Am 26. Oktober, dem Nationalfeiertag, rückt Österreichs spezielle Verfasstheit einmal mehr in den Fokus. Trotz mancher Einwände, die Neutralität neu zu interpretieren, denkt niemand daran, sie abzuschaffen.
Es sind nur 14 Zeilen. Im Bundesverfassungsgesetz 1955 vom 26. Oktober. Und doch von enormer Tragweite. Der Nationalrat beschließt, dass Österreich „zum Zwecke der Unverletzlichkeit seines Gebietes“ die immerwährende Neutralität erkläre, diese mit allen Mitteln zu verteidigen und keinen militärischen Bündnissen beitreten werde.
Zwei knappe Artikel, die, 70 Jahre später, unumstößlich sind. Laut aktueller Umfrage sehen 80 Prozent die Neutralität als Teil der österreichischen Identität. Lediglich elf Prozent wollen zur NATO.
Keine der Parlamentsparteien will denn auch an der Neutralität rütteln. Nur die NEOS denken hin und wieder laut über europäische Armeen nach.
Wir können froh sein, dass Kreisky so entschieden dafür eingetreten ist.

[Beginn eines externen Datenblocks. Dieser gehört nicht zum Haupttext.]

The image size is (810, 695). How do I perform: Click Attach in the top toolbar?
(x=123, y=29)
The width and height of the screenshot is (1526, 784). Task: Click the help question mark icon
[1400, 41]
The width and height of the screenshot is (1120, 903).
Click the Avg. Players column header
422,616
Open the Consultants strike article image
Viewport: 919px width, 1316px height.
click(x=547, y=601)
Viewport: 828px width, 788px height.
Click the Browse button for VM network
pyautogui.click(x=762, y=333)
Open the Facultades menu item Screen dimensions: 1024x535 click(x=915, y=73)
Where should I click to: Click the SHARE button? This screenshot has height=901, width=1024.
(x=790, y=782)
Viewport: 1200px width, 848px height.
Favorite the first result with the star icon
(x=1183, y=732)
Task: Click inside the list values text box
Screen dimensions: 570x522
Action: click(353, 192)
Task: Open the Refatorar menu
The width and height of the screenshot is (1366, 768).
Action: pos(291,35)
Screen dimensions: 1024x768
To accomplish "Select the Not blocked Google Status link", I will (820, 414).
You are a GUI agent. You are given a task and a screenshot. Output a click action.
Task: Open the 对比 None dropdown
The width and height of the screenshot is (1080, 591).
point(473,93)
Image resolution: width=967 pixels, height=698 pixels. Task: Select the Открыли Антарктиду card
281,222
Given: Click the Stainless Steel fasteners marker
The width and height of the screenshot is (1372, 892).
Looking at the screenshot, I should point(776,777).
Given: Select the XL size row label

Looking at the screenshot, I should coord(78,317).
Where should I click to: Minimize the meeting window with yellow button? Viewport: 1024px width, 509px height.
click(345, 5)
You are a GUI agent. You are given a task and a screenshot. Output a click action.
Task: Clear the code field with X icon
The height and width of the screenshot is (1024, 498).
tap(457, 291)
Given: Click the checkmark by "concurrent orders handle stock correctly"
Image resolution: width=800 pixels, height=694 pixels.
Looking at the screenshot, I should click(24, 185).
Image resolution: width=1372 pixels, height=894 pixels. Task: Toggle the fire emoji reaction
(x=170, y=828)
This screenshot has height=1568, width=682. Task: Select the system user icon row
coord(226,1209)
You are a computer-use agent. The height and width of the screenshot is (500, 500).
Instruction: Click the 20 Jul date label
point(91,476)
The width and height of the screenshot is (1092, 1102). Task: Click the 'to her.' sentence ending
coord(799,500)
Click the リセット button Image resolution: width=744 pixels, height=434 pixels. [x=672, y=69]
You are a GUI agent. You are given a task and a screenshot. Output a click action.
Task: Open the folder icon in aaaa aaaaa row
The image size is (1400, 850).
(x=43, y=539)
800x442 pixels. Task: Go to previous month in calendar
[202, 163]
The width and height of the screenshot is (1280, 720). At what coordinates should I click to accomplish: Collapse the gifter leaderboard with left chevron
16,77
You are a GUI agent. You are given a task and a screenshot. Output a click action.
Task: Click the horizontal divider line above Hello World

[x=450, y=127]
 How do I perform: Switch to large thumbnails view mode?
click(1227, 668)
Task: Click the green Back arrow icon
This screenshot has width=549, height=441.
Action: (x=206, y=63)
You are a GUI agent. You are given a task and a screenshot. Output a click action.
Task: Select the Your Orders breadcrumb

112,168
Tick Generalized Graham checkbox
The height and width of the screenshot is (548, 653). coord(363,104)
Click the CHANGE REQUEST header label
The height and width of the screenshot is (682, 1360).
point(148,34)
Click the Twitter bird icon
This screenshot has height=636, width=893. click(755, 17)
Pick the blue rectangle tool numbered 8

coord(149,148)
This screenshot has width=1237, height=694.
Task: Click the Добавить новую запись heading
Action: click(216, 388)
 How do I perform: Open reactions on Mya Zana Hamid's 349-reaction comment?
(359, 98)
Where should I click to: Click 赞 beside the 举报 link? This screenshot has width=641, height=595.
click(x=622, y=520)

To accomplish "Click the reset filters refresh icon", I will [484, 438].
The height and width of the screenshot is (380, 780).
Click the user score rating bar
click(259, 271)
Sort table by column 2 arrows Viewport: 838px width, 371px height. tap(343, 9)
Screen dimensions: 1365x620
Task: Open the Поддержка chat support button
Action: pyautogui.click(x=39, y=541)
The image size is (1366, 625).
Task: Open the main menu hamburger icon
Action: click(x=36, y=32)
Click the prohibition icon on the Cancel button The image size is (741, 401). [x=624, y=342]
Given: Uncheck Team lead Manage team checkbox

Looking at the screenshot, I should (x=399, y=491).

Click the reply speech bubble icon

Altbundespräsident Heinz Fischer
Die Bedeutung der Neutralität wird aber gestärkt durch die jüngsten Entwicklungen um den Angriffskrieg Russlands. Altbundespräsident Heinz Fischer (SPÖ) verwies bei einer Enquete auf die Errungenschaft, begrüßte, dass im Regierungsprogramm mehrfach das Bekenntnis zur Neutralität festgeschrieben worden sei, und erinnerte an Ex-Kanzler und Parteifreund Bruno Kreisky, einen besonderen Verfechter der Neutralität. „Wir können froh sein, dass Kreisky so entschieden dafür eingetreten ist.“
„Könnten uns selbst aufrüsten“
Einigkeit herrscht außerdem darüber, dass gerade aktuell eine neutrale Nation auch wehrhaft sein müsse. Zuletzt wurde durch ÖVP-Regierungen viel investiert. Nationalratspräsident Walter Rosenkranz (FPÖ) dazu zur APA: „Es braucht eine selbstbewusste und vor allem auch aus dem eigenen Land heraus gestützte militärisch ausreichende Bewaffnung.“
Rosenkranz geht noch weiter, will die „traditionell starke heimische Rüstungsindustrie“ wieder aufbauen. Dies könne Arbeitsplätze schaffen. „Das ist ja auch nicht ganz schlecht in Zeiten wie diesen. Und Österreich hätte da an sich gute Voraussetzungen. Warum soll man das Geschäft auch anderen Ländern überlassen? Wir könnten uns dann auch selbst aufrüsten.“
Offen reden über die einzige Alternative
Florian Wenninger, Leiter des Instituts für Historische Sozialforschung in Wien, widerspricht hier: „In der Rüstung gibt es aktuell 7000 Jobs. In der Autozulieferindustrie sind es 200.000. Man sollte besser etwa in Infrastruktur wie die Eisenbahnen investieren.“ Dennoch kritisiert auch der Sozialhistoriker, dass die Rüstungsausgaben zu zwei Dritteln ins Ausland wandern. „Sie sind volkswirtschaftlich auch nicht nachhaltig.“
Zur Neutralität generell hält Wenninger fest: „Wir müssen offen über die Alternative dazu reden. Das kann nur die NATO sein.“ Dies wiederum würde die Aufstockung der Verteidigungsausgaben auf fünf Prozent des BIP bedeuten. Und somit wieder Einschnitte ins (Sozial-)System.
Fundament Österreichs
Das freilich würde ohnehin niemand riskieren. Was bleibt an diesem Feiertag? Die Neutralität ist und bleibt festes Fundament Österreichs.